This is a good book, but you must be prepared to go to the Notes pages constantly. By far the best part is the author's exposure of the so-called "experts" from the West who got it so wrong regarding the Soviet Union, not only about its implosion (they are not clairvoyants, after all), but in their total analysis of the system. Laqueur presents most of these experts as what they are: ideologically-motivated men and women of the Left that could not bring themselves to see the rotten system they were supposedly studying. When they saw the truth, they camouflaged it or ignored it because they were attracted to such a system.

I was disappointed in the exclusion of Dmitri Volkogonov and the very brief mention of Roy Medvedev from among the Soviet scholars who seriously attempted to bring light to a very dark subject. Of especial consideration is the case of Volkogonov, whose biographies of Lenin, Stalin, and Trotsky leave no doubt that the troika in whose hands rested the destiny of millions in Russia and beyond was a corrupt, power-hungry confluence of liars, murderers, and fanatics. Laqueur ignores Volkogonov. Almost equally ignored is Robert Conquest, barely mentioned in a rather vague form. Perhaps the author wanted to concentrate on the lousy ones, like Getty, Fitzpatrick, Lewin, Sanders, and others. Still, honorable mentions to those who courageously wrote the truth and were right about how bad Communism (in all its variants: Leninist, Stalinist, Trotskyist) really was would have been a valuable epilogue.

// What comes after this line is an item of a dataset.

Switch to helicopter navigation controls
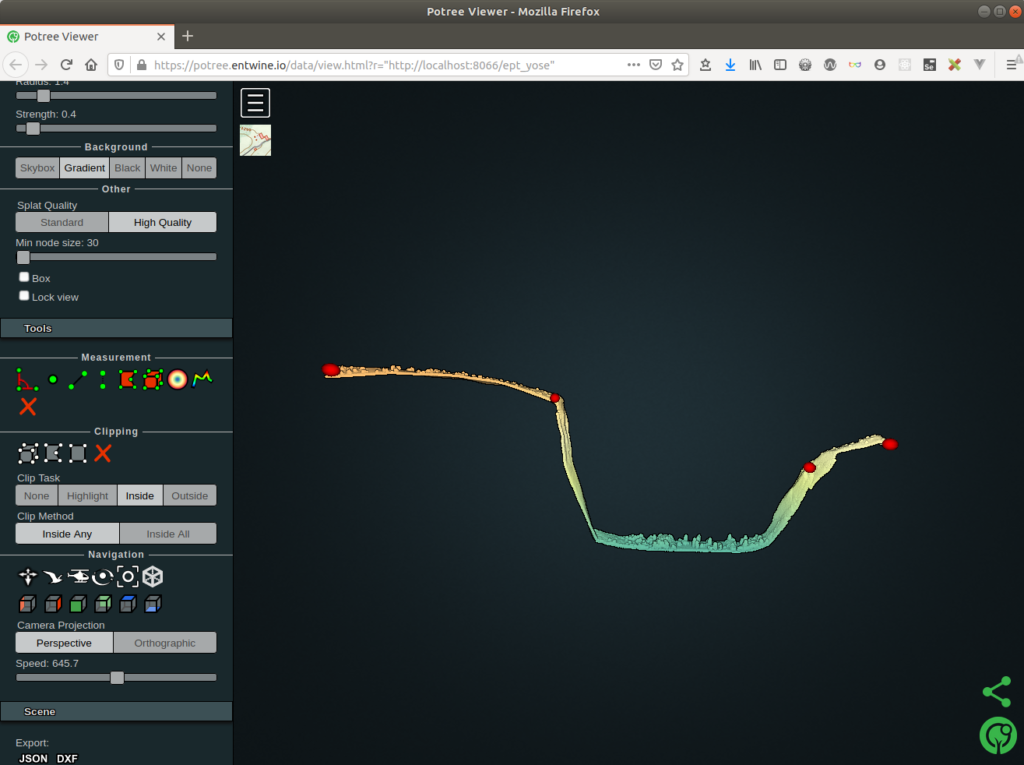The image size is (1024, 765). (78, 577)
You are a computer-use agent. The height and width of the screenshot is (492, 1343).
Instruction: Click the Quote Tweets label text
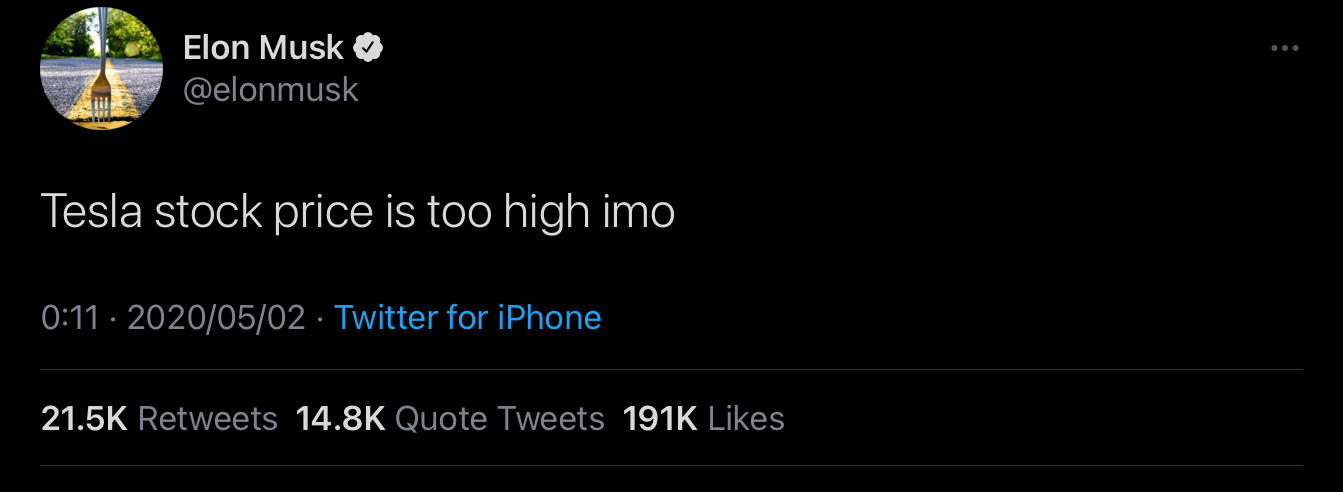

In spite of these minor problems, this is a highly recommended book, especially to use as a guide in order to detect the so-called fellow travellers (Lenin called them "Useful Idiots) like Carr and Deutscher, or the inexcusably bad ones for being apologists, like Brand, Schlesinger, Ward, Davies, etc. Also, for those interested in the subject, an article by Robert Conquest for the "Times Literary Supplement" of London and reproduced by the "National Review" of July 15, 1996, is very good additional material. In it, Mr. Conquest has one or two things to say about Robert W. Thurston's book on Stalin "Life and Terror in Stalin's Russia, 1934-1941." I would suggest reading Laqueur's book first, and then Conquest's article.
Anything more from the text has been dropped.